O compromisso voluntário de abolir o dinheiro e a adesão à Aliança “Melhor do que Dinheiro” são obra do Ministro das Finanças transitório Ibrahim Elbadawi. O economista formado nos EUA já tinha trabalhado para o Banco Mundial em Washington durante muitos anos. Desde 2009, é também um Visiting Research Fellow no Center for Global Development em Washington, que é financiado principalmente pela Fundação Bill & Melinda Gates.

O Primeiro-Ministro Abdalla Hamdok, um economista formado no Reino Unido que trabalhou anteriormente para a ONU, é Director Executivo Adjunto da Comissão Económica para África.

Em Dezembro de 2019, o degelo nas relações EUA-Sudão reflectiu-se no facto de o Primeiro-Ministro Hamdok ter sido convidado para uma visita de seis dias a Washington, onde se reuniu com representantes do Departamento de Estado norte-americano, bem como dos Departamentos de Finanças e Defesa e da CIA, entre outros, bem como da agência de desenvolvimento residente USAID, membro central da Better Than Cash Alliance, e de toda a liderança do Banco Mundial. (n.o 19 inserido)

A carteira está um pouco aberta

Embora os EUA tenham mantido o Sudão na sua lista de terroristas, o novo governo recebeu apoio financeiro dos aliados dos EUA na Arábia Saudita e nos Emirados Árabes Unidos e, sob a forma do Programa de Apoio à Família, possivelmente até do Banco Mundial. Para o governo de um país que sofre de uma extrema escassez de divisas, quase dois mil milhões por ano ao abrigo deste programa é muito dinheiro.

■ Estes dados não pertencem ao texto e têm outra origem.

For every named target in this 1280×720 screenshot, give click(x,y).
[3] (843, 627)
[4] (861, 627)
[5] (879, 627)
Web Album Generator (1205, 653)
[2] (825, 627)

O Governo tem, por isso, todos os motivos para participar na grande experiência de monitorização e controlo da população que Washington está a realizar no país. Não só por causa do dinheiro, mas sobretudo devido à perspectiva de ser retirado da lista de terroristas economicamente devastadora se a experiência for bem sucedida e ajudar a retirar o apoio aos insurrectos da população, a localizá-los e a neutralizá-los de uma forma ou de outra.

Se for possível registar biometricamente a população nas zonas rurais em conflito, os rebeldes e as bases de operações, e ligá-los a um telemóvel como dispositivo de vigilância, então faremos grandes progressos em direcção a este objectivo. Por exemplo, sempre que um rebelde é identificado, seria então possível verificar com quem teve contacto telefónico e quem esteve mais frequentemente perto dele. Poderia certificar-se de que se sabe que qualquer pessoa que tenha um contacto próximo com insurrectos será impedida de fazer o seu pagamento mensal sem quaisquer problemas.

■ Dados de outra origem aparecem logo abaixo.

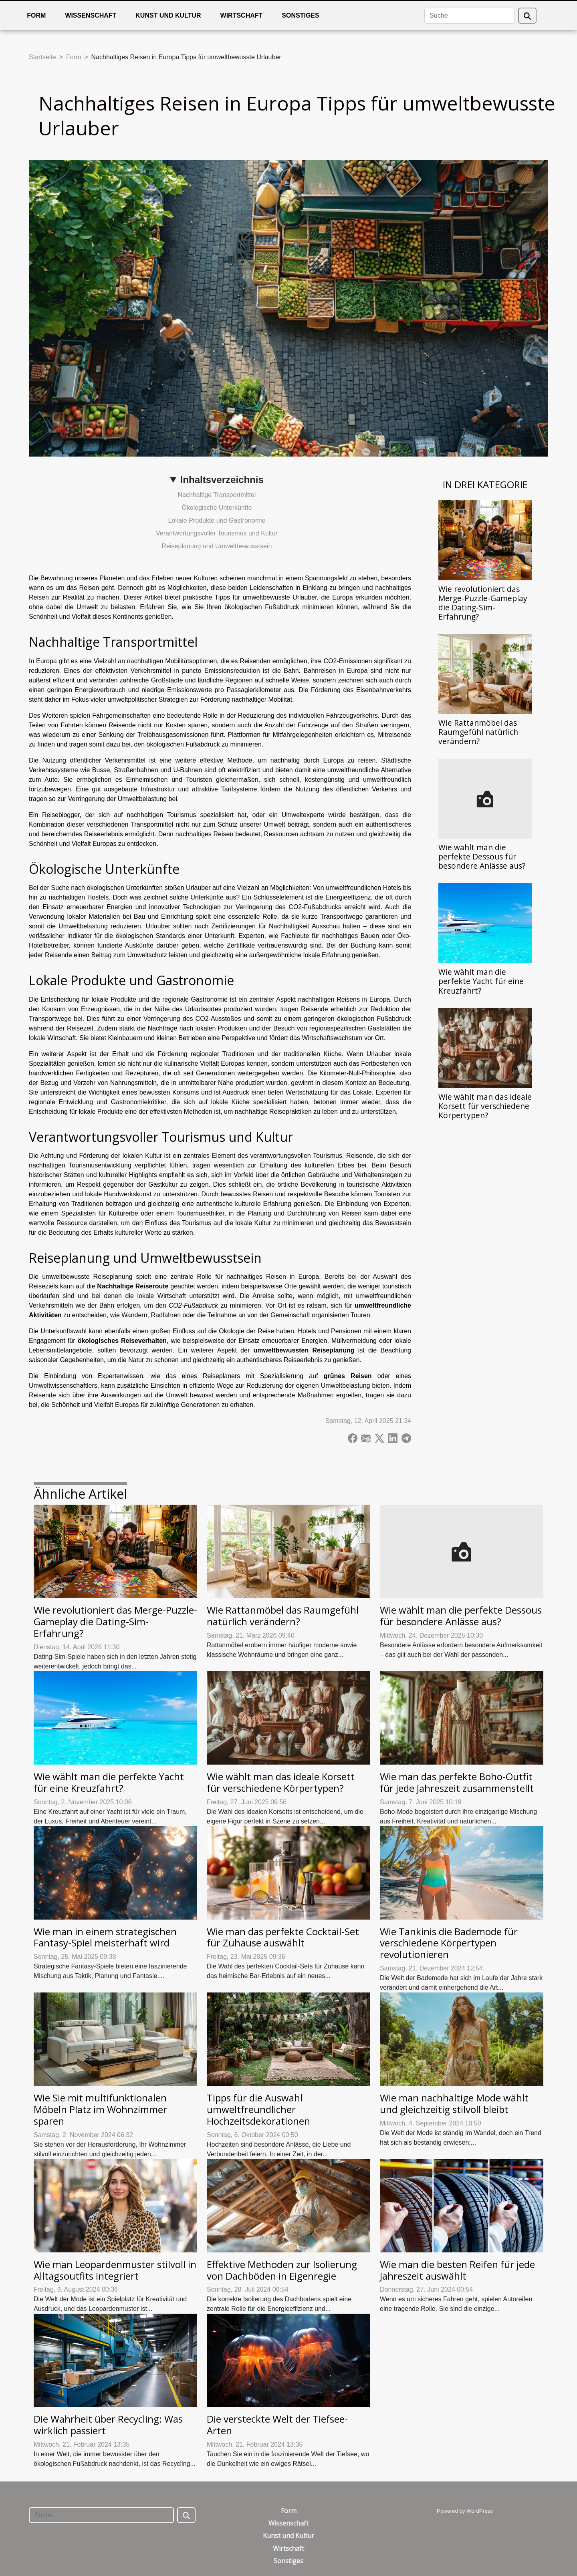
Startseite (42, 57)
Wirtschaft (241, 15)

Parte de um plano global denominado Rendimento Básico Universal

Esta experiência de campo faz parte de um programa muito mais vasto de melhoria mundial no espírito dos bilionários do Vale do Silício e dos seus camaradas de luta em Washington e Nova Iorque. Sob o nome Rendimento Básico Universal, propagam a renúncia às políticas tradicionais de desenvolvimento que, pelo menos, fingem querer desenvolver países. Em vez disso, os pagamentos digitais directos aos telemóveis das pessoas mais pobres deveriam salvá-las da fome e garantir que elas fiquem ou vão para onde quiserem.

Um projecto da Universidade de Harvard chamado GiveDirectly, patrocinado pelo Fórum Económico Mundial e pelo Banco Mundial, entre outros, já teve algum sucesso no redireccionamento de doações de pessoas bem-intencionadas, dos chamados filantropos e dos governos e organizações internacionais para este novo tipo de ajuda, sob a forma de esmolas isoladas.

Os apoiantes da GiveDirectly sobrepõem-se fortemente aos apoiantes da campanha de eliminação de dinheiro. Isto não é surpreendente, dado que os dois projectos se complementam perfeitamente em termos do objectivo de “trazer todos para o sistema” e, assim, melhorar o acompanhamento e o controlo da população mundial.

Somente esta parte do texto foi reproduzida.